User compensation: Jupiter activated Nexus Mutual's insurance, which is expected to cover 80% of the losses (that is, $40 million), and the affected users will be able to get compensation later; the Solana Foundation also established a $100 million 'ecological recovery fund' to help other small projects that have been attacked recover.

3. Stabilize morale: Emphasize that 'the mainnet has not crashed, it is just an isolated incident'

Solana Foundation CEO Anatoly Yakovenko repeatedly emphasized on Twitter: 'This attack only affects Jupiter, the mainnet TPS is still at 2000-4000, the core nodes are normal, and there is no downtime. High TPS is an advantage, and we will solve security problems through 'progressive auditing', and will not stop eating for fear of choking.'

However, whether the market buys it or not depends on the follow-up - if the security patch on August 25 is successfully implemented and there are no more problems, the price of SOL may rebound to $185; but if there are more vulnerabilities, the ecosystem confidence may completely collapse.

5. What should we pay attention to next?
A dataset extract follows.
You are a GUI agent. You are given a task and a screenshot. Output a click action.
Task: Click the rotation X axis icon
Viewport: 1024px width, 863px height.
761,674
What should we be vigilant about?

For investors and developers, now is not the 'time to panic', but the 'time to make a calm judgment':

1. Three signals worth paying attention to

Security patch implementation: Can the upgrade on August 25 really plug the vulnerability? You can see whether Chainlink is successfully integrated and whether the flash loan limit is reasonable;

Hacker tracking progress: If the $1.5 million reward can catch the hacker and recover some funds, it will greatly boost ecosystem confidence;

Changes in TVL and active addresses: If the TVL of the Solana ecosystem no longer declines and the number of active addresses rebounds in the next 1-2 weeks, it means that users are starting to return and the crisis is gradually resolved.
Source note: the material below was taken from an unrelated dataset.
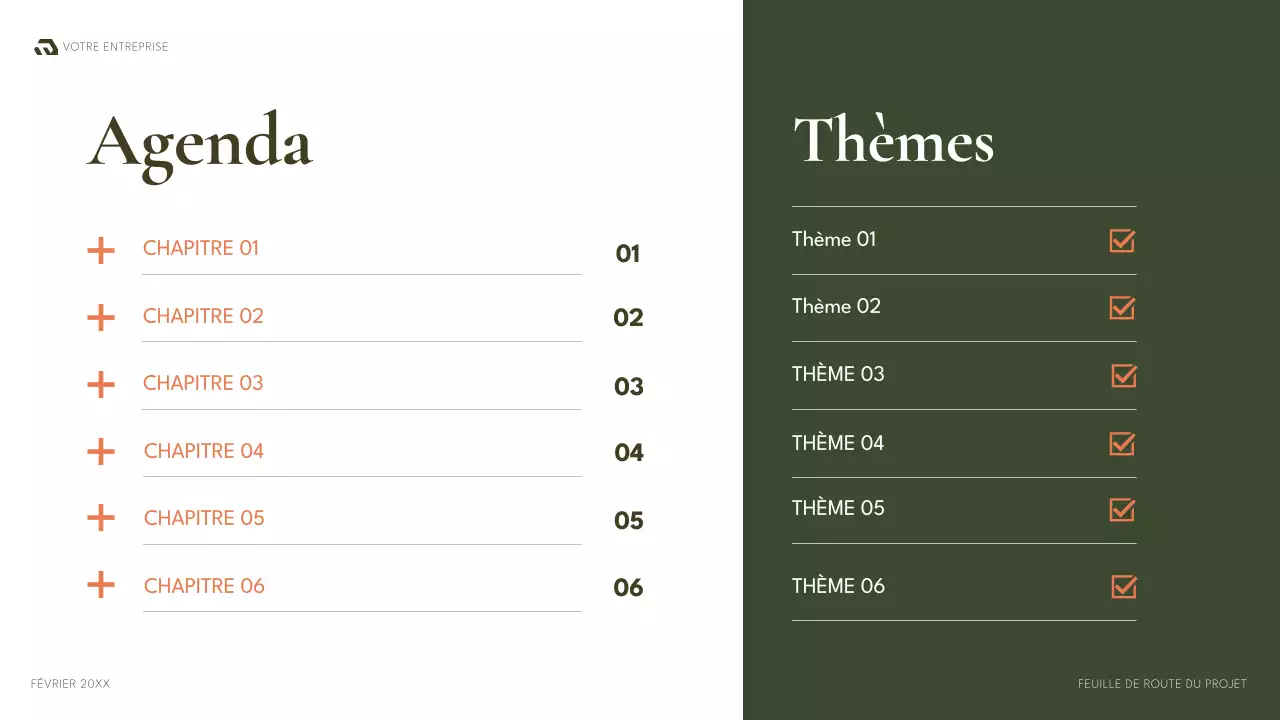Expand Chapitre 01 with its plus icon
Screen dimensions: 1280x720
click(x=101, y=250)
2. Two risks that must be guarded against

Short-term price fluctuations: SOL may still be under pressure, especially if new security incidents are exposed. Do not easily buy the dip or add leverage;

Project security risks: Small and medium-sized DeFi projects on Solana, especially those that have not done a complete audit and involve flash loans, should be avoided for the time being. Prioritize choosing top projects such as Jupiter and Raydium that 'have the ability to compensate after an accident'.

3. Expert reminder: Solana's 'growing pains' are also the problem of the entire DeFi

"Solana's problem is not an isolated case - the entire DeFi industry faces the contradiction of 'fast development and slow auditing'. The high TPS network only magnifies this contradiction. If DeFi projects want to survive in the future, they must put 'security' before 'efficiency', such as extending the audit cycle and introducing multi-oracle verification, instead of blindly launching to grab market share."
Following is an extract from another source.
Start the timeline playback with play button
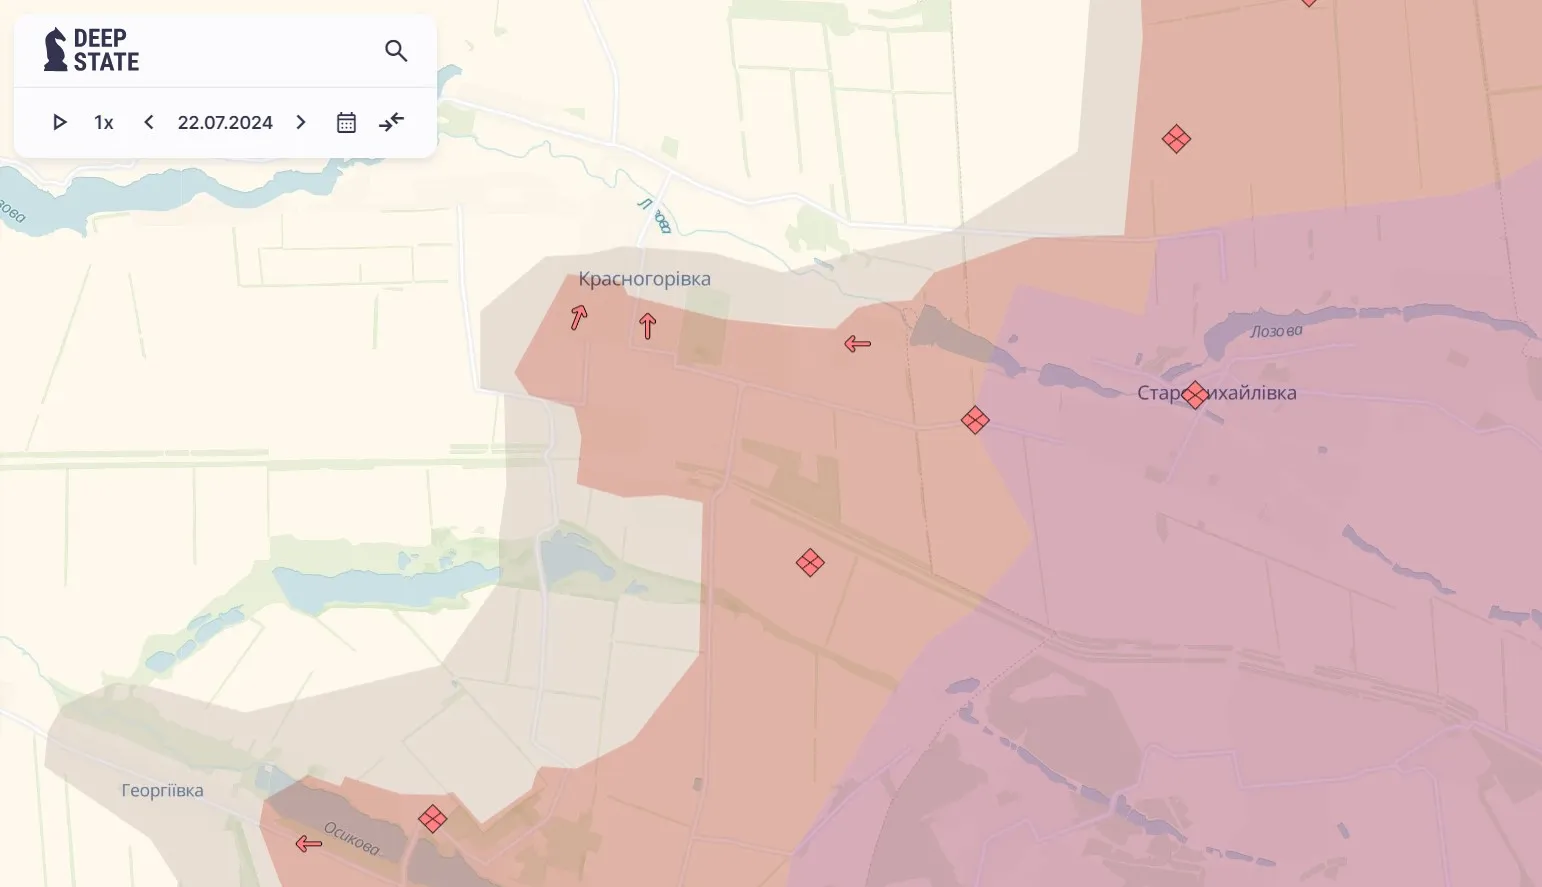Image resolution: width=1542 pixels, height=887 pixels. point(60,122)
Summary: Can't $50 million loss buy 'security awakening'?

This $50 million attack was a 'painful lesson' for Solana - it proves that 'fast' is not everything in DeFi, and 'security' is the bottom line. If Solana can use this incident to establish a complete security system of 'development - audit - monitoring', it may regain DeFi market share in the future (currently accounting for 15%); but if it is just 'treating the head when it hurts, and treating the foot when it hurts', the next attack may be just around the corner.

For the entire crypto industry, the Jupiter incident is also a 'warning': DeFi innovation cannot be at the cost of 'sacrificing security'. After all, users put their money on the chain, betting that 'code is more reliable than people' - once the code has vulnerabilities, no matter how fast the network or how high the returns, it is just a 'hacker's ATM'.

Disclaimer: The content described in this article is for reference only and does not constitute any investment advice. Investors should rationally view cryptocurrency investment based on their own risk tolerance and investment objectives, and should not blindly follow suit.